“‘Proof of negligence in the air, so to speak, will not do …’”.
Palsgraf v. The Long Island Railroad Company, 248 NY 339 (1928).
85 years ago, a passenger was standing on a railroad platform in New York after buying a ticket to go to Rockaway Beach. Just then, on the other side of the station, a package exploded. The force of the explosion knocked over a large object that struck and injured the passenger while she waited on the platform. She sued, claiming that the railroad was negligent because the explosion occurred when a man dropped a package of fireworks, which were concealed inside the daily newspaper, while a railroad employee helped him board a moving train.

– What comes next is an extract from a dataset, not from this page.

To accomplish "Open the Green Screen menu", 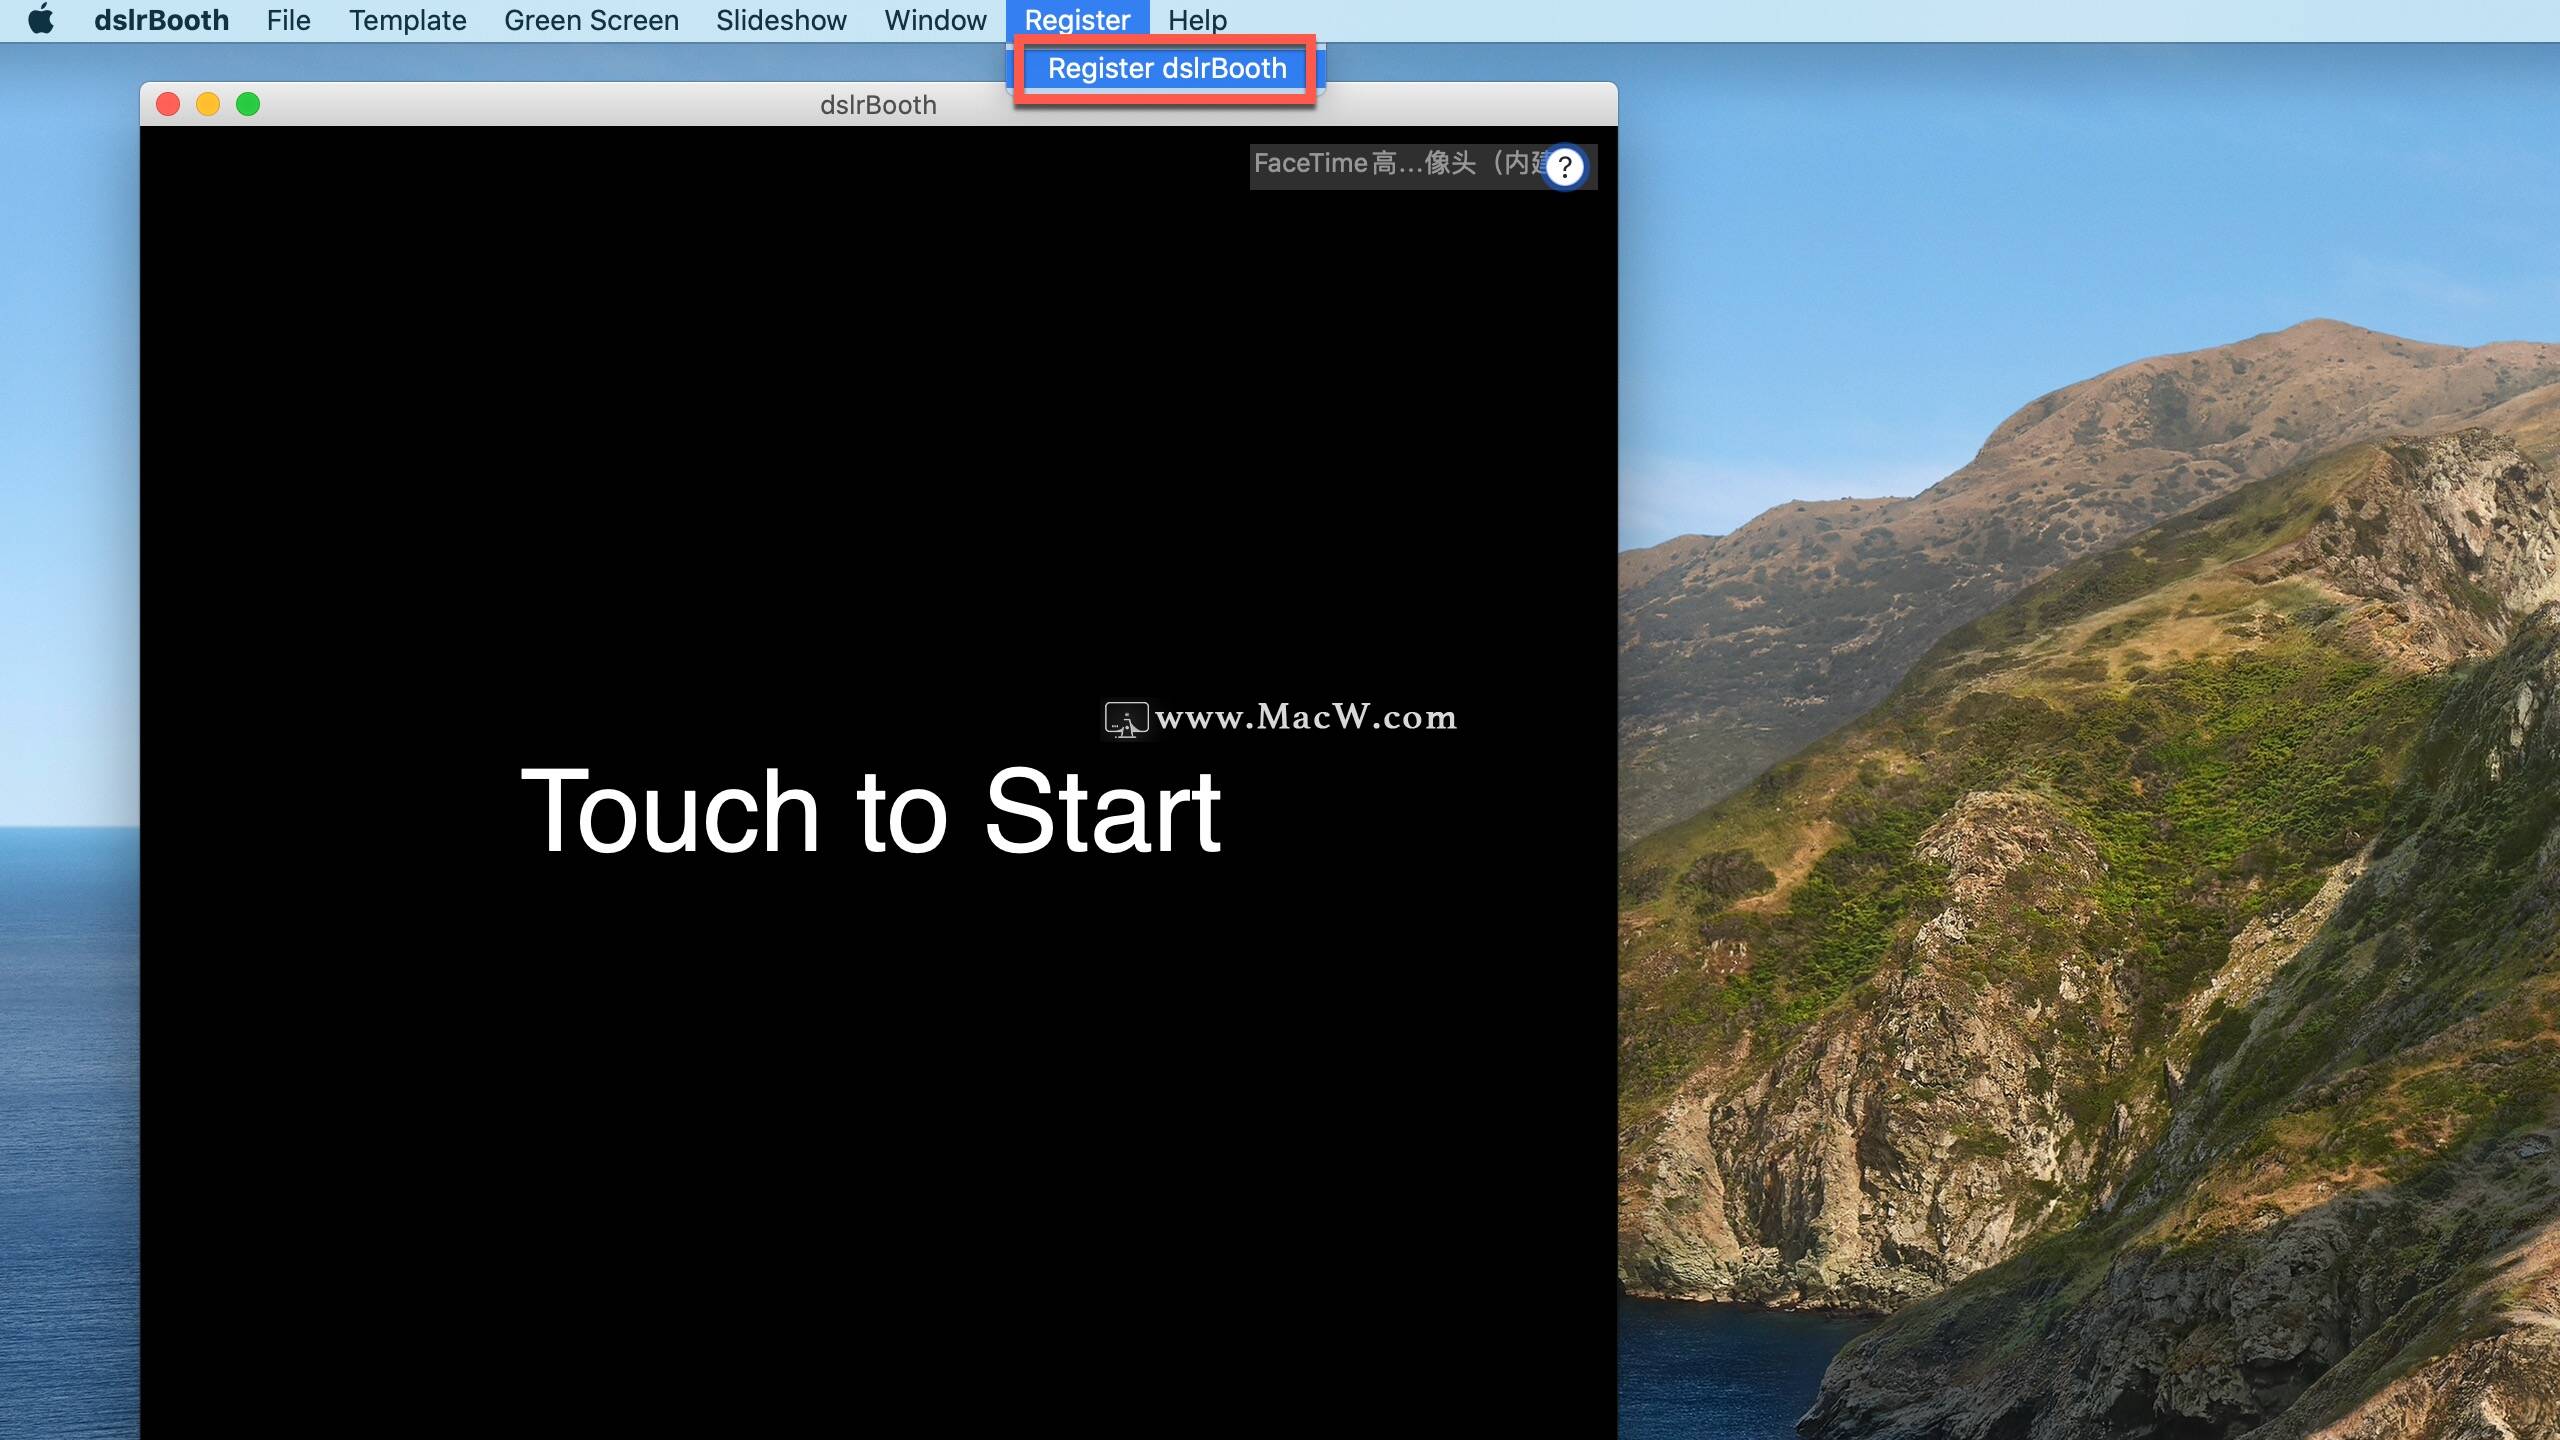I will [x=591, y=20].
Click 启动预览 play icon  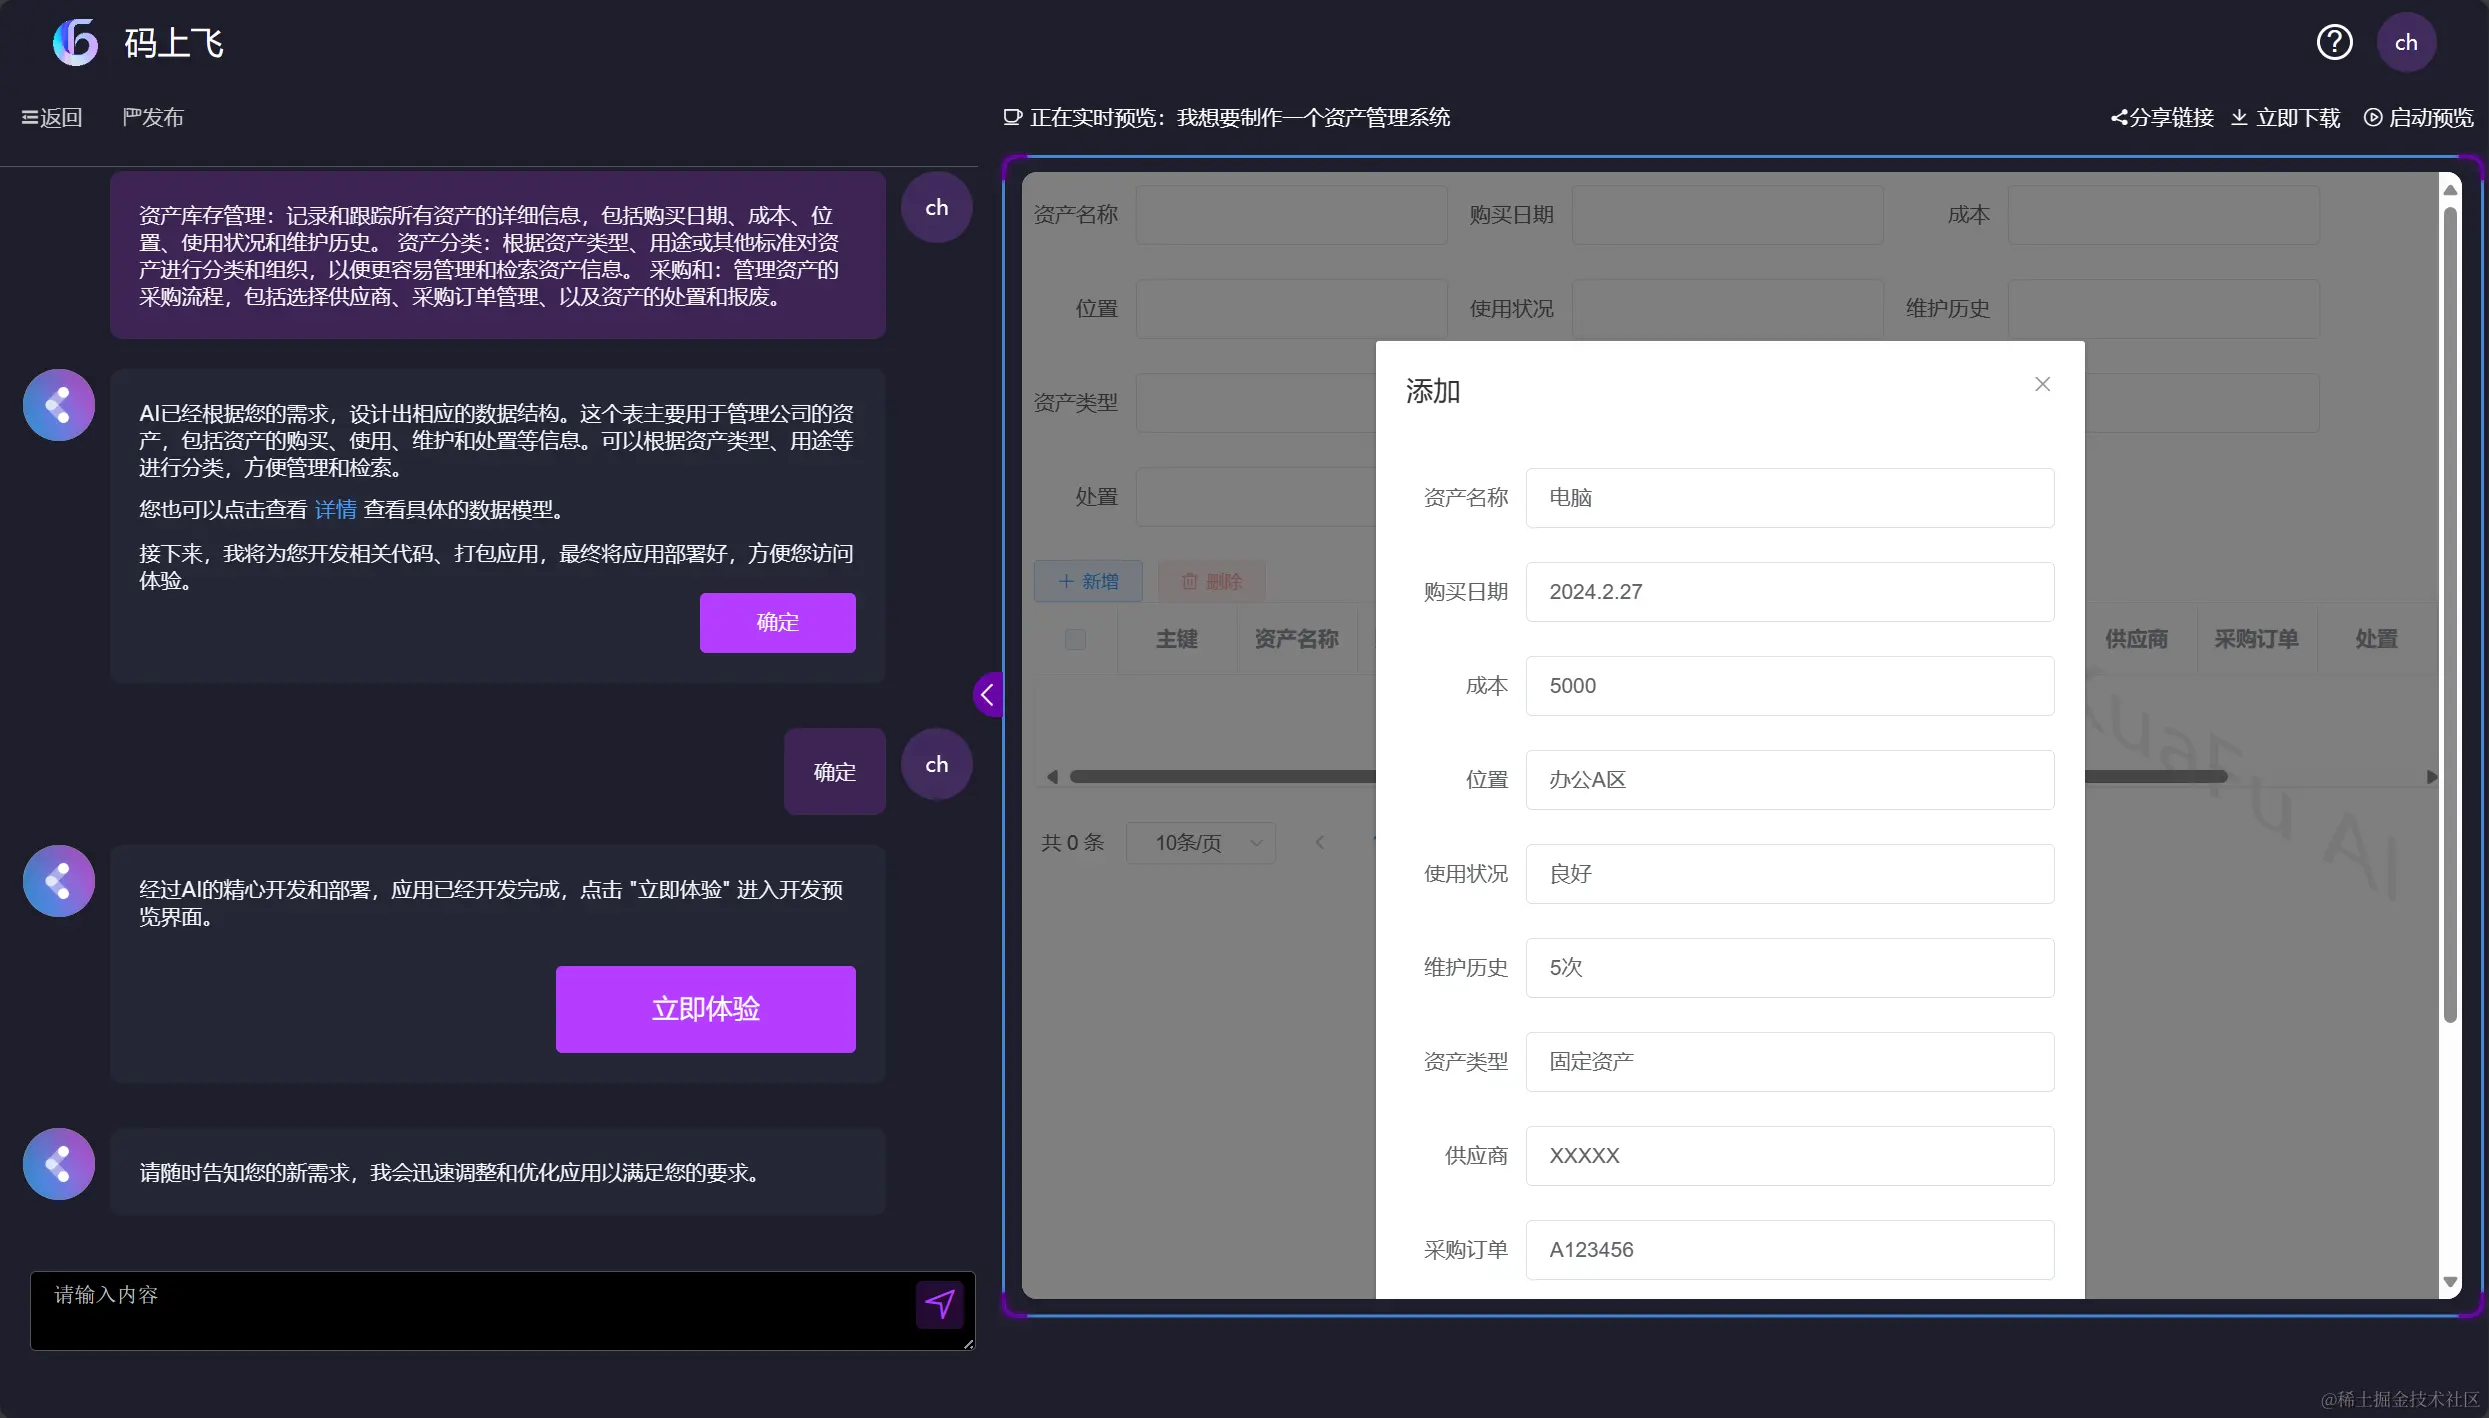2372,118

At first, the injured woman prevailed. Then, a higher court overturned the lower courts and ruled in favor of the railroad. Writing for the majority, Chief Justice Cardozo held that the conduct of the railroad employee (i.e., trying to help the man board a moving train with one hand) may have been negligent towards the man with the package, but it was not negligent as towards the woman passenger who was standing on the other side of the train station, because the employee’s duty did not extend further than the consequences that he could have reasonably foreseen.
Thus, the railroad had no duty to protect the woman from the explosion of the fireworks, because there was no way its employee could have reasonably foreseen that helping a man with a newspaper board a train would cause an object to fall over onto a woman standing on the opposite side of the station, outside the “orbit of danger.” Id.